Odejście z wydziału

565 35 8
                                    

Postanowiłam że odejdę z wydziału, bo tak będzie lepiej. Oczywiście nikt nie wie że odchodzę, tym bardziej Bruno. Został mi ostatni dzień pracy, właśnie siedzie i myślę jak mam powiedzieć Brunowi że odchodzę z wydziału.

-Brun bo ja muszę ci coś powiedzieć-

-no to wal śmiało-

-macie wezwanie do zabójstwa-powiedział szef

-to jedziemy-odpowiedział Bruno i chciał już wychodzić

-odchodzę z wydziału-powiedziałam to

-słucham?-wyglądał jak by mu ktoś cytrynę dał

-odchodzę z wydziału dziś jest ostatni dzień mojej pracy-

-a można wiedzieć czemu?-

-naprawdę pytasz-

-tak-

-przez ciebie-powiedziałam i odeszłam

Właśnie wróciliśmy na komendę z miejsca zbrodni. Była już koło godziny 16, wiedziałam że zostało mi jeszcze z 2 godziny pracy.
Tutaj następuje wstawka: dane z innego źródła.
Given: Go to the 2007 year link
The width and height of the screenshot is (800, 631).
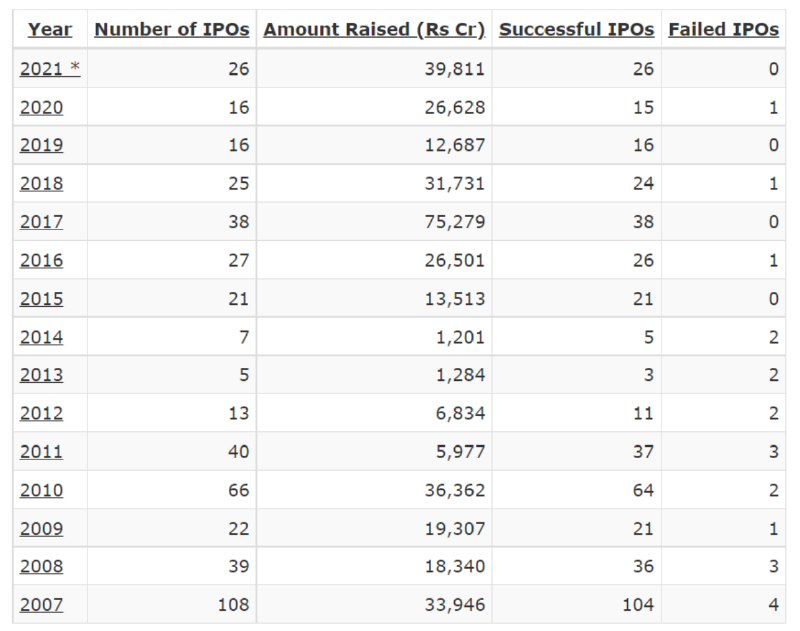Looking at the screenshot, I should (x=41, y=605).
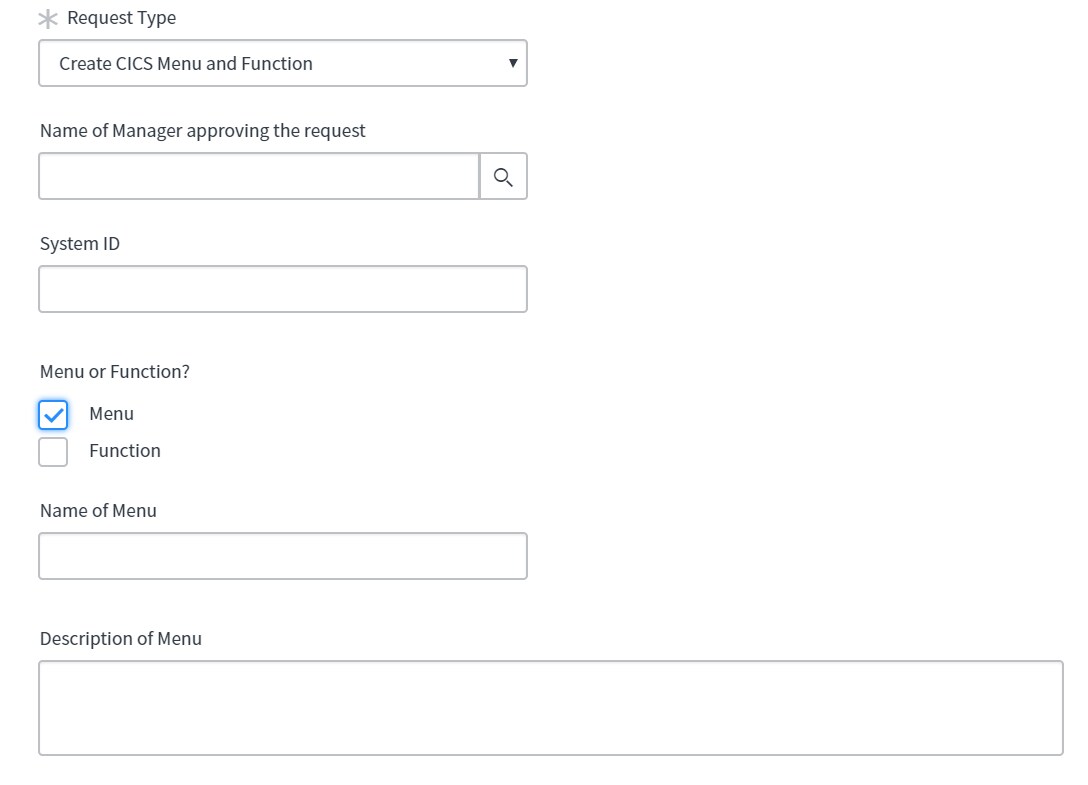This screenshot has width=1088, height=785.
Task: Click the 'Menu' checkbox label text
Action: click(x=111, y=414)
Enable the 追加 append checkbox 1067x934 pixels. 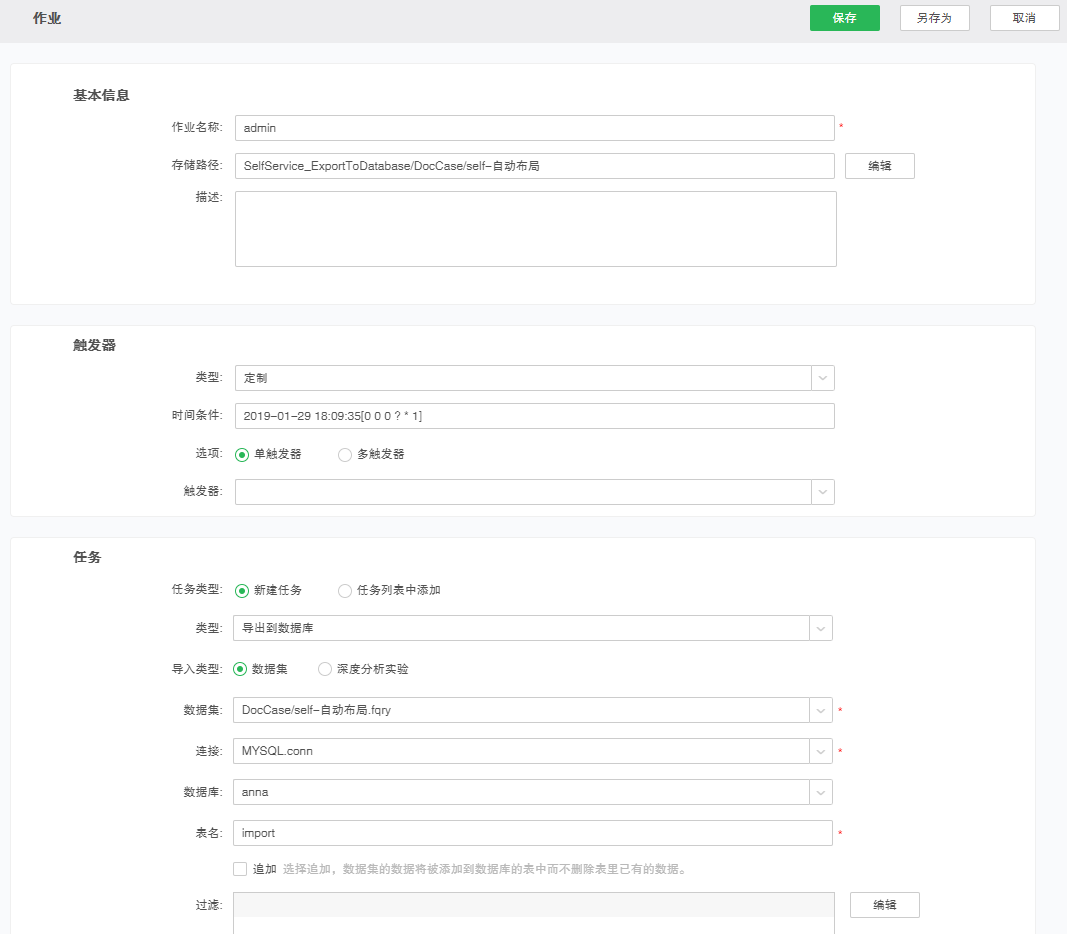click(240, 868)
Morderce już złapaliśmy i mieliśmy teraz papierkową robotę. Widziałam że Bruno skończył papiery i cały czas na mnie patrzy jak by chciał mnie o coś zapytać. Przyznaje trochę mi przeszkadza to że tak na mnie patrzy.
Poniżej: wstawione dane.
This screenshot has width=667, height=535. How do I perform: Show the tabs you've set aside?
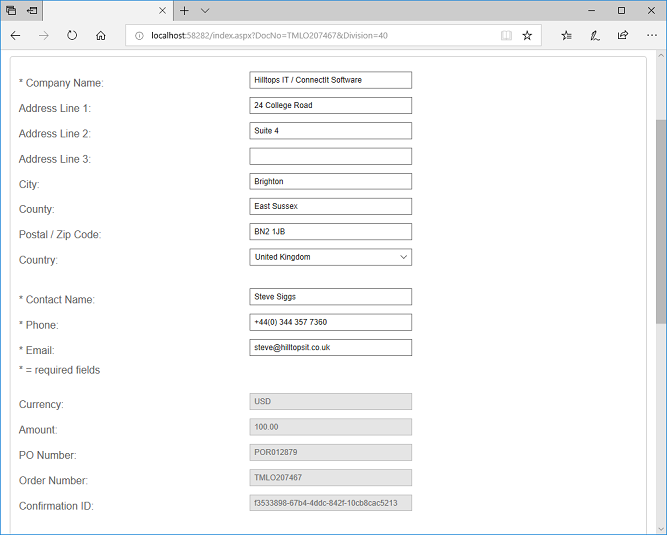pyautogui.click(x=12, y=10)
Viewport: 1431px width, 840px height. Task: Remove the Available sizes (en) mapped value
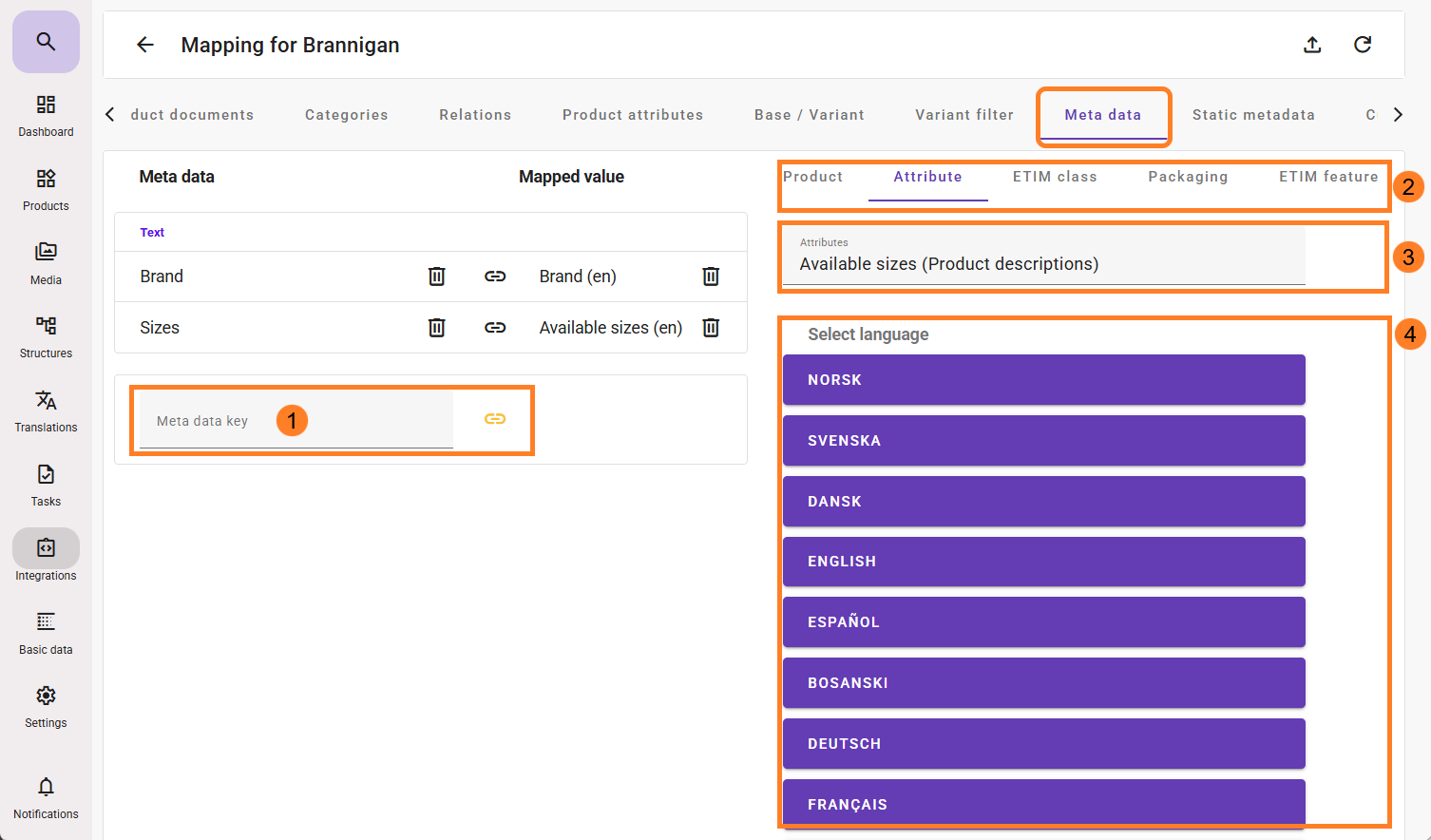pyautogui.click(x=711, y=328)
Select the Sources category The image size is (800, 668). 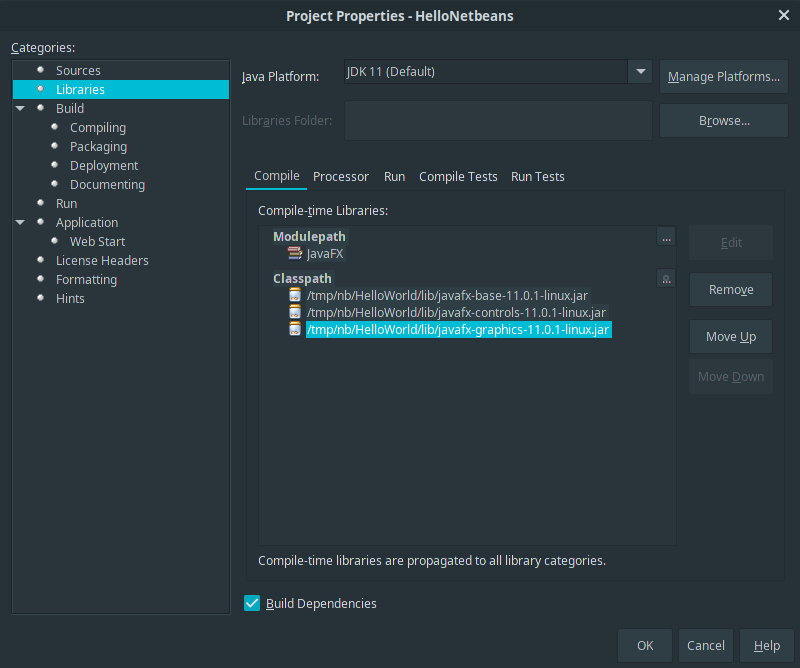78,70
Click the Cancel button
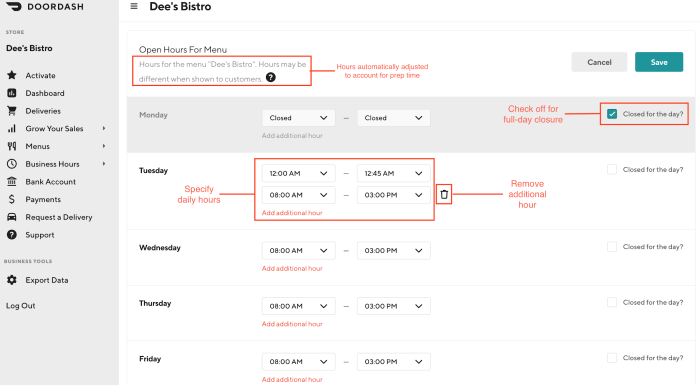The image size is (700, 387). pyautogui.click(x=599, y=62)
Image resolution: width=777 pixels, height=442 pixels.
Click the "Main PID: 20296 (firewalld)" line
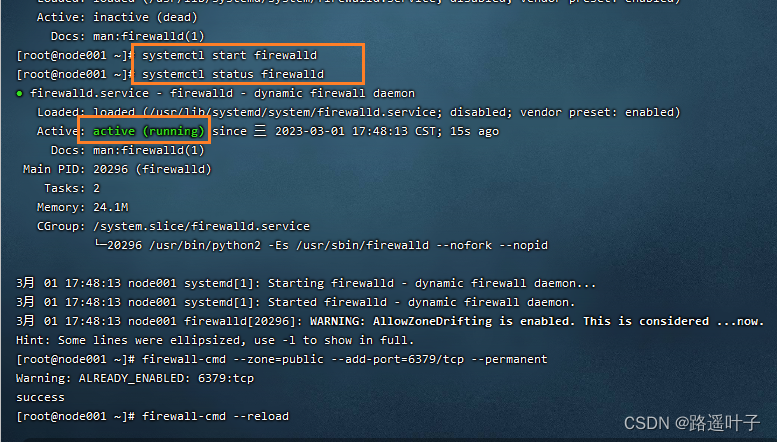117,169
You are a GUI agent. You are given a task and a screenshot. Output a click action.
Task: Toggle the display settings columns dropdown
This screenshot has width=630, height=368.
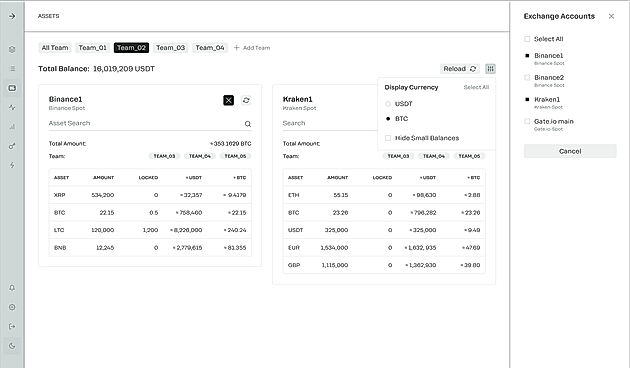(x=490, y=69)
-możesz przestać?-to bardziej zabrzmiało jako rozkaz a nie pytanie

-ale co-

-tak na mnie patrzyć-

-czemu odchodzisz z wydziału?-

-mówiłam ci już-

-wiem tylko że przeze mnie, ale nie wiem czemu-

-serio jesteś taki ślepy czy głupi-zakpiłam z niego

-jeśli wypełniliście papiery to możecie iść do domów, Ewa można cię na chwile prosić do mojego gabinetu?-powiedział szef

-tak jasne, już idę-już chciałam wychodzić gdy Bruno się  odezwał 

-powiesz mi o co chodzi?-zapytał się mnie już błagalnym tonem

-cholera jasna o ciebie chodzi, wyobraziłam sobie za dużo a tobie podobają się takie kobiety jak Monika-odpowiedziałam, widziałam jak otwiera oczy i usta ze zdziwienia, chciał coś powiedzieć ale ja zniknęłam za drzwiami komendanta

Nie potrzebnie mu to powiedziałam teraz muszę jakoś wyjść z komendy niezauważona.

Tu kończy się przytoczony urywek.